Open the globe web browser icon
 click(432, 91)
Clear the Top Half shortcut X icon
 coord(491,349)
++++++++
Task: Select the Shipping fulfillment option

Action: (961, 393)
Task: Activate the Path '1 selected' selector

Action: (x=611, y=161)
++++++++
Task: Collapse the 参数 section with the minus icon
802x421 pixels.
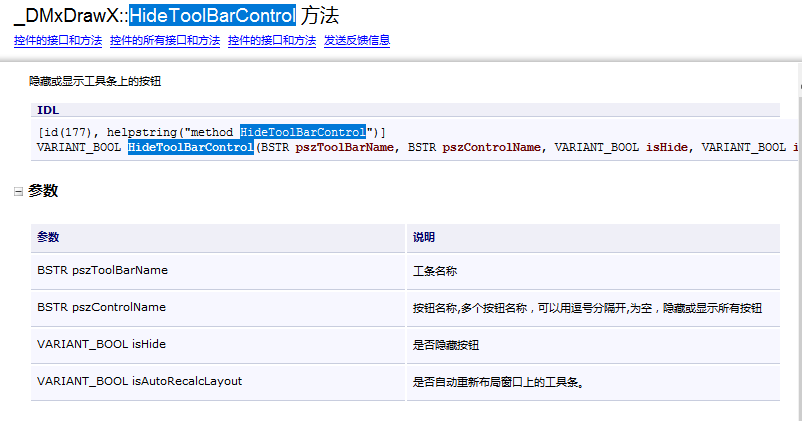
++++++++
▶ [What the task asks]: Output the material above exactly, but only from the line that carries "Task: Collapse the" through the line that carries "802x421 pixels.".

▶ [Answer for the task]:
Task: Collapse the 参数 section with the minus icon
802x421 pixels.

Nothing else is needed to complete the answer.